Is it loathing, or is it love?
Love, as was so astutely observed by Pat Benatar, is a battlefield. So while the Chris and Chris Show was a balm for the soul, there is another great romance at play in New Zealand politics, waged in the verbal fisticuffs of Winston Peters and David Seymour.
Christopher Luxon’s 11th hour confirmation this morning that he would work with Winston Peters as well as David Seymour if it came to it has sent screaming from their cupboards a flock of love-hate letters, barbs exchanged over the years between the NZ First and Act leaders.
Here are 15 of them, ranked – to borrow the Australian vernacular – from least to most shirtfronty.
“Winston Peters has been shredding his own credibility for decades.”
– Seymour, June 2022
“A political cuckold that has got so much integrity he has to get another party to prop him up.”
– Peters on Seymour, July 2020
“The least trustworthy person in New Zealand politics”
– Seymour on Peters, Newstalk ZB, September 25 2023
“Not only is that statement utterly false, but, worse still, we are not going to take it from a cuckolded puppet.”
– Peters appeals to the speaker of the house over a Seymour attack, March 2017
“I take offence at being referred to as a cuck by someone who smoked for 60 years.”
– Seymour, in response, March 2017
“It’s all right, grandpa.”
– Shortly after Seymour said this to Peters in the house (earlier, Peters had called Seymour “Sunshine”), he was chucked out of parliament, June 2020
“David Seymour reminds me of a chihuahua at the front gate barking at every cat, human being or fellow dog that passes by.”
– Winston Peters ruminates, August 2017
“We’re not going to sit around the cabinet table with this clown.”
Seymour on Peters, after noting “obviously” if necessary he could agree to a government with both involved, on Gone By Lunchtime, September 2023
“People are going to sit down and try and write the legacy of Winston Peters … As they sit and they try to describe what Winston Peters has achieved in 40 years, they will find they have nothing to write. What a shame, what a shame. But, sadly, it is still true that he is taking the shape of a Shouldbegone.”
– A David Seymour parliamentary speech, complete with visual aids, February 2020
“This is a guy who has more bottom lines than a 100-year-old elephant. He is now up to nine bottom lines. He has peaked too early in this election, and he is going to find out that the problem with Winston Peters’ politicking is eventually you run out of other people’s gullibility.”

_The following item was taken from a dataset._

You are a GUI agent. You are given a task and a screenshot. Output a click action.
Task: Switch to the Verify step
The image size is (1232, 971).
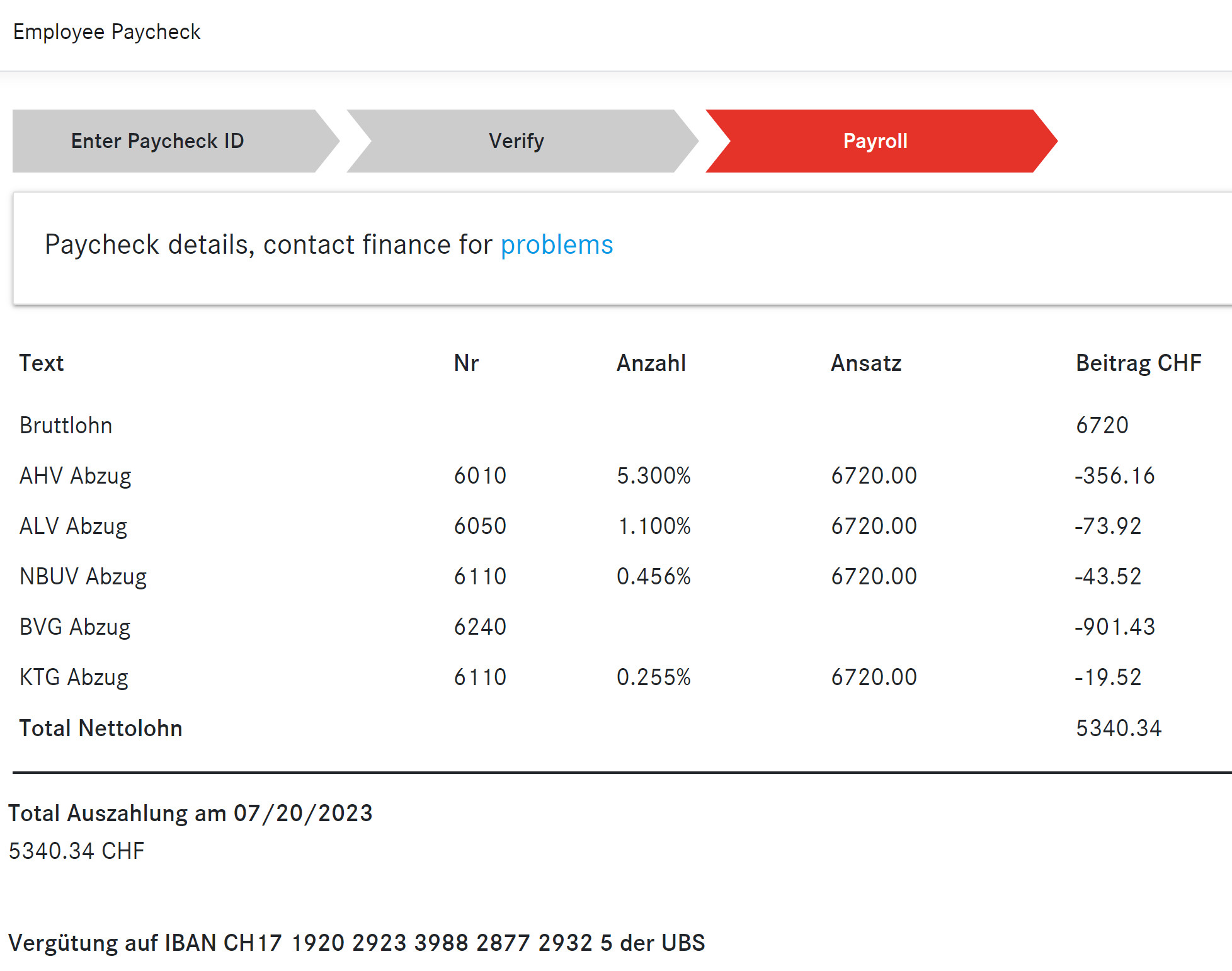tap(516, 141)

– Seymour in parliament, July 2017
“Here’s the political cuckold from Epsom shouting out now. You know who that is, don’t you? The one who’s looking for a second tango partner. In fact, I saw him the other night on TV dancing, again … They pick these special moments on national TV to humiliate themselves.”
– Peters has a go at Seymour in the house, February 2020
“It’s like an arsonist showing up dressed as a fireman, saying, ‘I am here to help and fix it all.'”
– Seymour on Peters as a candidate for government, Newshub debate, September 21 2023
“David Seymour discovered his Māori-ness the same way Columbus discovered America, purely by accident.”
– Peters lashes out at Seymour (Ngāpuhi) on Te Ao with Moana (Sept 18, 2023), though fails to acknowledge that Christopher Columbus would have voted for Act.
“You are a crook. A charismatic crook perhaps, but a crook all the same.”
– Seymour reaches for the hyperbole in a 2020 TV debate
A series …
“Winston Peters’ swansong promise to slash immigration is tragic. Peters himself will soon be retired and will require a care worker to help him get dressed and go for a walk. He’ll discover that such facilities can’t function without migrant workers.”
– Seymour on NZ First policy, July 2020
“I’ve spent much of my career respecting and working for retirees. You seem to want to euthanise them. As for your nasty comments about my physical – I reckon you’d last 10 seconds in the ring with me.”
“He spends enough time in the hospital without my intervention. If his punches are as empty as his political promises, I’ve got nothing to worry about.”
There’d be three hits – you hitting me, me hitting you, and the ambulance hitting 100. Thank your lucky stars I’m not into physical violence.”
“I wouldn’t fight him like that, it would be elder abuse.”